I also have an addiction to motorcycles. Not a "I want to go fast and die in a fierey crash" addiction, I'm more into big cruisers. But I probably will die in a fierey crash regardless.
On a non-technical side, at various points along the way I became a Freemason, a Canadian Armed Forces veteran, and a very amateurish writer.
(no subject)
Date: 2026-02-01 12:06 pm (UTC)(no subject)
Date: 2026-02-01 03:20 pm (UTC)Hello,
I found you, and others, by using the search feature for similar interests. I’m not sure which one turned you up as it’s not really clear how the searches match people and groups, but it seemed to work as we do have some things in common.
I had hoped to find some groups with like interests and get to know people there but there doesn’t seem to be a groups listing to browse that I can find so it’s a bit hit and miss using search.
I just really miss the days before the internet oligarchs. I definitely had a LJ account back in the day but it seems less fun over there now so I’m here instead.

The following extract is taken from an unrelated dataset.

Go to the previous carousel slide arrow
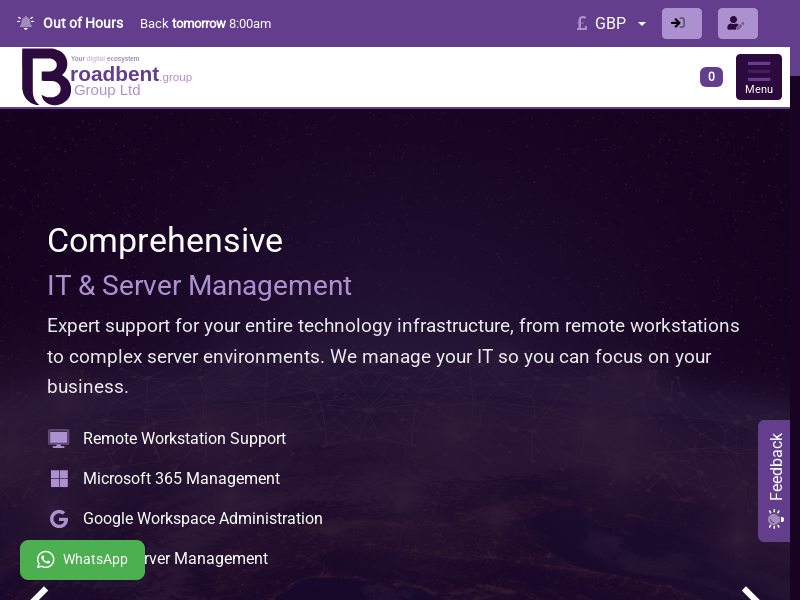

I’m not too sure of the culture here so I apologize it’s unusual to just follow someone out of the blue.
(no subject)
Date: 2026-02-02 03:49 pm (UTC)It has been so awful to behold. And I believe the answer you're looking for there is capitalism, with a sprinkling of patriarchy and a dash of religion. But it seems to be mostly capitalism trying to endlessly extract from everyone and the absolutely disgusting people stoking the resentment of that and helping to cathect it onto others, instead of people understanding the violence of the system. Ugh. It's not good but what you wrote here is such a lovely way to put it.
Anyway, I'm not a computer person, I'm a musician and an artist and have always been nerd-adjacent so I added you. If I'm not your cup of tea, no worries about adding me back.
(no subject)
Date: 2026-02-02 06:41 pm (UTC)Yes, capitalism is definitely the driving force. I am Canadian, so we are slightly less capitalistic than our southern neighbour, but not by much. I fully understand people need money to survive in this world we stupidly built for ourselves, but the collection of money for money's sake is abhorrent, sociopathic and anti-social. It would be far less possible to hoard so much wealth without social media, but here we are.
I approve of nerd adjacent. Tech people tend to all see problems the same way and I find that having artists in my life (including my wife) gives me better perspective and sometimes better solutions.
(no subject)
Date: 2026-02-02 07:15 pm (UTC)We are definitely at extraction ground zero, and it sucks that I feel like we've spread this toxic American capitalism throughout the world. It is all about the collection of money for money's sake here, and it's awful. And yes, social media has definitely had a hand in all of this.
It's true! Artists also need nerd-level tech support to pull off our visions. I've done a lot of successful intersectional collaborations with tech people.
(no subject)
Date: 2026-02-02 07:19 pm (UTC)lol...definitely. I try to be moderate about it. It is hard because Trump is such a breathtakingly huge dickhead with all his threats against us. I even lean to the "not so nice" side because I see that he won the popular vote in 2024 - his second run isn't some fluke of the electoral college. But, I am an old and have tons of friends and family in the US that certainly do not want this, so I have hope they will prevail and hopefully learn something about the importance of turning out to vote along the way.
I am always happy to help out artists so if you think I can help with something webby or payment processing or something like that, lemme know.